=== WORK INSTRUCTIONS ===
1. Answer these about the forum thread on ZHP:
(a) According to JST's reply, what is "ZHP"?
(b) Which poster asks whether the package differs from the sports package checked off on the web site?
(c) What date is shown on mehla's post?
2. Write what comes next in the forum thread on the ZHP package, picking up from its last line.

# What does ZHP mean?



## mehla (Jun 15, 2003)

Sorry for asking such an ignorant question, but what does "ZHP" stand for?


----------



## JST (Dec 19, 2001)

mehla said:


> *Sorry for asking such an ignorant question, but what does "ZHP" stand for? *


It's the ordering code for the new Performance Package on the 330i.


----------



## Dr. Phil (Dec 19, 2001)

mehla said:


> *Sorry for asking such an ignorant question, but what does "ZHP" stand for? *


It also stands for "zooming happy phil" :bigpimp:


----------



## LmtdSlip (May 28, 2003)

*Re: Re: What does ZHP mean?*



JST said:


> *It's the ordering code for the new Performance Package on the 330i. *


What does the package include?

Is it different from the sports package you check off on the web site when you are building a car?


----------



## Mr. The Edge (Dec 19, 2001)

*Re: Re: Re: What does ZHP mean?*



LmtdSlip said:


> *What does the package include?

=== DATA EXTRACT ===
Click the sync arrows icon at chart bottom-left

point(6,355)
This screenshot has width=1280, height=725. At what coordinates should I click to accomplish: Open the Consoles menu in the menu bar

=== PER-TASK OUTPUTS ===
1.
(a) The ordering code for the new Performance Package on the 330i.
(b) LmtdSlip.
(c) Jun 15, 2003.

2.
> 
> Is it different from the sports package you check off on the web site when you are building a car? *


do a search for ZHP here and look at the oldest threads that come up in that search.

They should have all the info


----------



## SteveM (Aug 6, 2002)

It means you couldn't afford an M3.  

Seriously though it is separate from the Sport Package and was discussed to death on this site, so a search would be fruitful.


----------



## missing23 (Feb 1, 2002)

SteveM said:


> *It means you couldn't afford an M3.
> 
> Seriously though it is separate from the Sport Package and was discussed to death on this site, so a search would be fruitful. *


Had M5...sold for ZHP...


----------



## SteveM (Aug 6, 2002)

It was really just a poor attempt at humor.  

I decided that the things I didn't like about the ZHP outweighed the parts that I liked so I went with just the Sport Package.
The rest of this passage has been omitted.